Casino d'Angers © https://www.angers.villactu.fr/louverture-le-dimanche-apres-midi-du-geant-casino-de-la-roseriaie-jugee-illegale-par-linspection-du-travail/ Casino d'Angers © https://www.angers.villactu.fr/louverture-le-dimanche-apres-midi-du-geant-casino-de-la-roseriaie-jugee-illegale-par-linspection-du-travail/

 

En parallèle de ces évolutions sociétales et juridiques, la remise en cause de l’hégémonie du salariat comme modèle exclusif d’organisation du travail et, partant, de l’ordre social dans son ensemble, a aussi multiplié les situations d’exception – comme en témoigne, par exemple, l’explosion du statut de micro-entrepreneur en France. Si le principe d’un jour de repos total n’est pas remis en question, celui d’un jour chômé par tous, indépendamment des situations diverses de chacun, paraît de moins en moins tenable. C’est aussi sans compter sur la diversité croissante d’une société française désormais multiculturelle.
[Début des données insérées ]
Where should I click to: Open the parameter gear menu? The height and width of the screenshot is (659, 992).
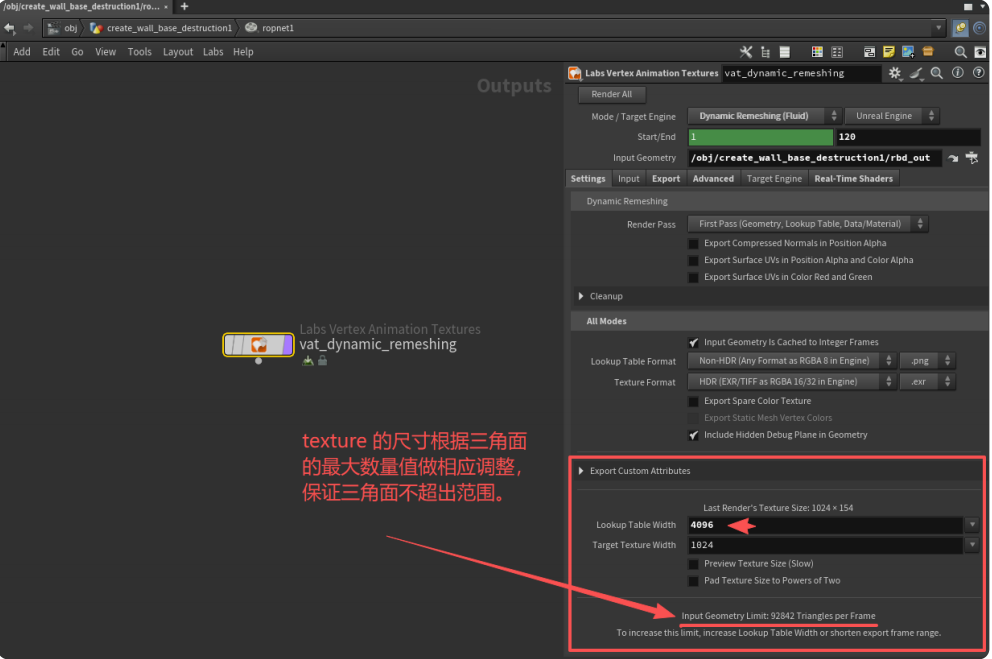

Le dimanche catholique, y compris dans sa version laïque et sécularisée, paraît désormais trop étriqué pour inclure d’autres confessions et d’autres cultures – qui privilégient parfois le vendredi ou le samedi comme jours de repos.

Le Casino d’Angers, signe parmi d’autres de l’évolution du dimanche

Autre coup de boutoir porté au statut du repos dominical : l’automatisation des tâches manuelles et répétitives qui s’impose désormais comme un horizon inéluctable à brève échéance. Sans rendre caduque la notion de jour de repos, cette tendance contribue certainement dès à présent à brouiller les interdits qui entouraient le dimanche au nom de la protection des travailleurs. Ainsi, le remplacement en cours des hôtesses de caisse par des caisses automatiques dans la grande distribution laisse entrevoir une voie médiane, dans laquelle le repos dominical resterait de mise tout en permettant l’ouverture des magasins sur des horaires étendus. Une solution que Casino a adopté à Angers, en lançant sa première expérimentation de magasins sans caissiers après 13h le dimanche. Mais celle-ci intéresse aussi ses concurrents Auchan et Carrefour– avec, comme sources d’inspiration, les magasins sans caisse d’Amazon à Seattle, et le « 4 Casino » lancé à Paris début octobre. Et pour objectif, faire face à la concurrence des sites de e-commerce qui, eux, ne ferment jamais leurs portes.

Les réactions syndicales – parfois outrancières – à l’expérimentation angevine, et le jugement prononcé par le Tribunal de grande instance d’Angers à l’encontre de la société prestataire de Casino apparaissent ainsi à contre-temps de ces grandes évolutions sociétales, économiques et technologiques. Si l’appréhension de cette question du repos dominical reste encore très conservatrice dans certains pans de la société française, celle-ci paraît vouée à être battue en brèche par l’évolution des mœurs, inéluctablement. Ou quand le pragmatisme prend le pas sur la nostalgie.